Why did all of this happen? Because ‘kids need to be back in schools’, of course.

Of course I know that there are many reasons for wanting kids back to school. They need social development, time to run and play outside, and make and see their friends. These are obviously important in children’s lives. But is it worth risking their lives to get them? No.

That’s where I feel our problem mainly lies; we all want to adapt to the way the world is, but we can’t rush that. We need trial and error. We need to be patient.

I know that in my personal experience, I’ve encountered frustration in relationships because of my boundaries around COVID-19. I wear a mask when I go shopping, I don’t go in public more than I need to, and I don’t want to visit people if they’ve been travelling within the past two weeks. The frustration with that is valid. I understand it. But we can’t be in a rush to get back to normal when the world is not normal right now. The world is forever changed with this virus. It’s time for us to adapt slowly and patiently.

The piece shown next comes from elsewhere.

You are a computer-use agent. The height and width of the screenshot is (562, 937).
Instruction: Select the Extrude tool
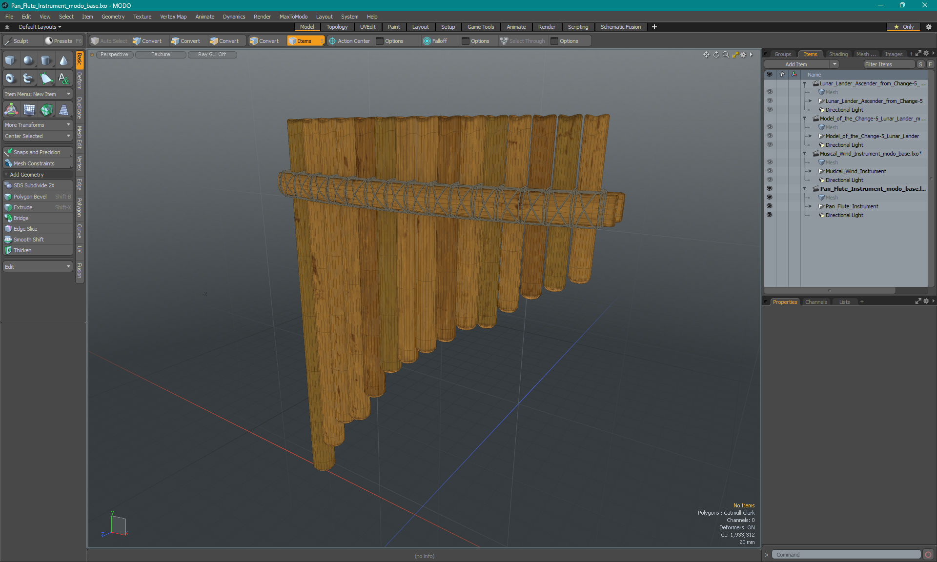pos(22,207)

The reality is that things will never go back to normal. There is no normal anymore. We’re trying to find what a new “normal” is together. Does it make it hard when people refuse to wear masks, wash their hands, and insist on going out partying? Yeah, of course. But at the end of the day, we’re all trying.

Undoubtedly there are people who don’t want to let go of their old ways because they bring comfort, and there are people who are frantic to adapt to a new world because they’re scared. And of course they’re scared. We’re in the middle of a worldwide pandemic.

The world is pushing so fast and so hard to return to life the way it was that we aren’t talking a moment to breathe. Something of this magnitude happens once every one hundred years. There is no rush for any of us to do anything. Not getting back to school, or work, or the grocery store. Right now, we’re all just trying to make it and survive.

I think our mentality needs to shift to us slowly adapting. There needs to be no rush to get “back to” campus, or the office, or anywhere else. We need to be patient. We need to turn to one another and say “we’re all scared, so what can we do to move forward together?”

This pandemic hasn’t had that mentality thus far. Instead, we’ve had the push to return to schools, to re-open malls, to go to parks and beaches, and to fly and travel again. We haven’t tried to adapt and move toward a new world. We’ve tried to move forward as quickly as possible, shoving down any fear any of us have, all in the name of returning to work and classes.

This fear should not be pushed down in our stomachs. This fear should be handled together. Collectively. Patiently.

It bears repeating yet again: we are in the middle of a worldwide pandemic. This is not normal. This is not how life will always be. But, it is life for right now, and we need to do what we can to get by together.